Novels adrift: British contributions to the making of the Brazilian novel (original) (raw)

In an interview given in 1977 to a Brazilian periodical, one of Brazil's leading literary critics, resuming a debate brought about by his 1973 essay "Misplaced Ideas", argued that not only do ideas travel but, in the case of Brazilian nineteenth-century literature, they travelled by boat, "coming from Europe every fortnight, on board steamships, in the shape of books, magazines and newspapers". 2 Books, magazines and newspapers which, with the suspension of censorship in 1821, started circulating more freely and constantly in the bookshops, libraries and circulating libraries established in Rio de Janeiro, mainly from the 1820s and 1830s onwards. Among these books -available for purchase or rental -, there were novels and romances.
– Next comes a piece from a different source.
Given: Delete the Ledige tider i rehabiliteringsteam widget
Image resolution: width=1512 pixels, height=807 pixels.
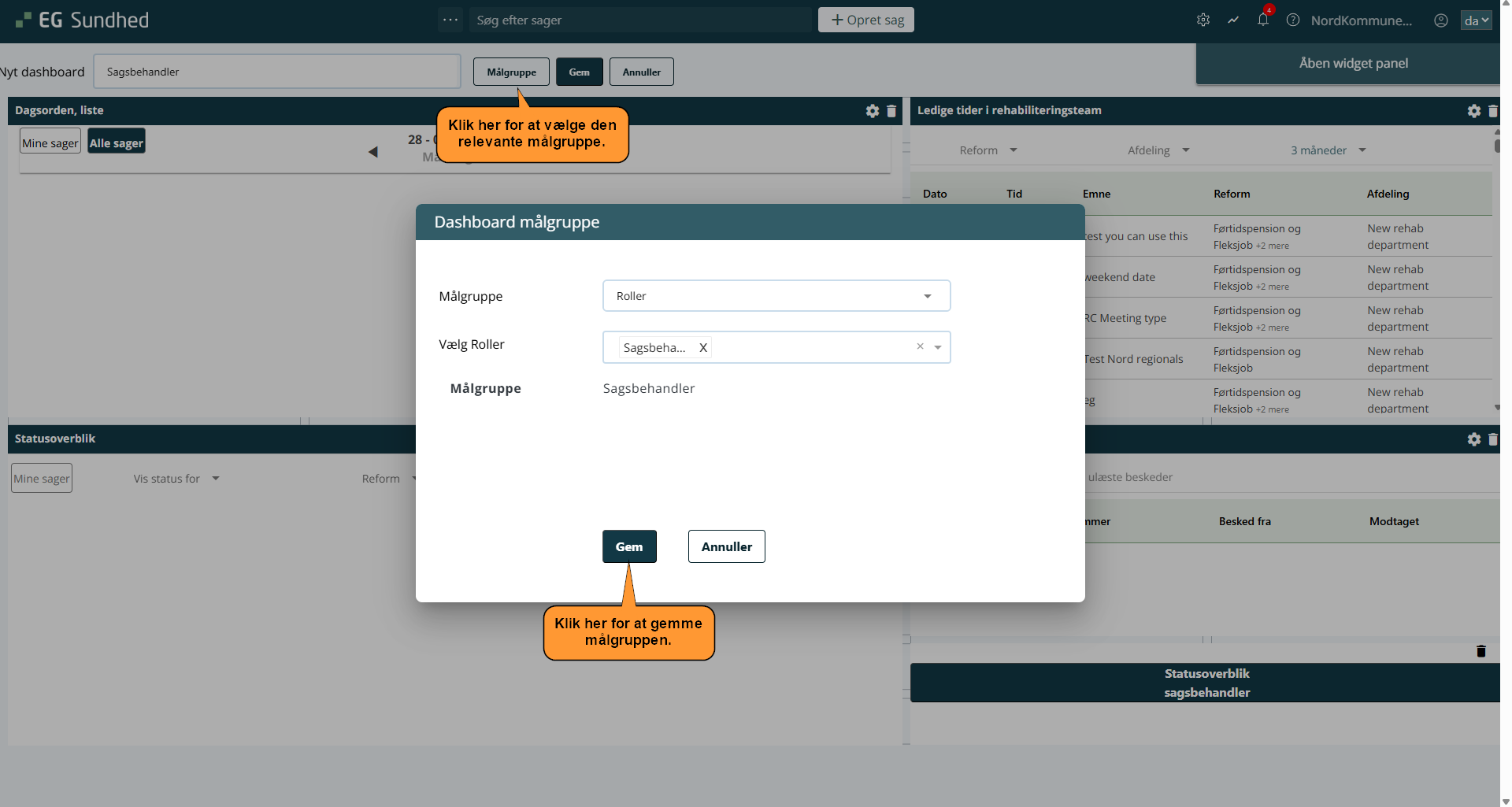Looking at the screenshot, I should [1492, 111].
They came mostly from Lisbon and Paris and were in their majority Portuguese or French. Until recently, there was not much evidence as to the existence of English novels among the books sent to Rio de Janeiro. Brazilian literary historians and critics tended to consider this presence and their impact on Brazilian novel writing and novelists small and irrelevant. What a more thorough investigation about those books reveals, however, is that Britain and British novelists were much more prominent and played a much more important role in the making of the Brazilian novel than previously thought. As a matter of fact, a considerable amount of the novels that had Rio de Janeiro as their destination did actually hide their true origin, challenging the claim that French novels and novelists were foremost as models in the making and consolidation of the Brazilian novel.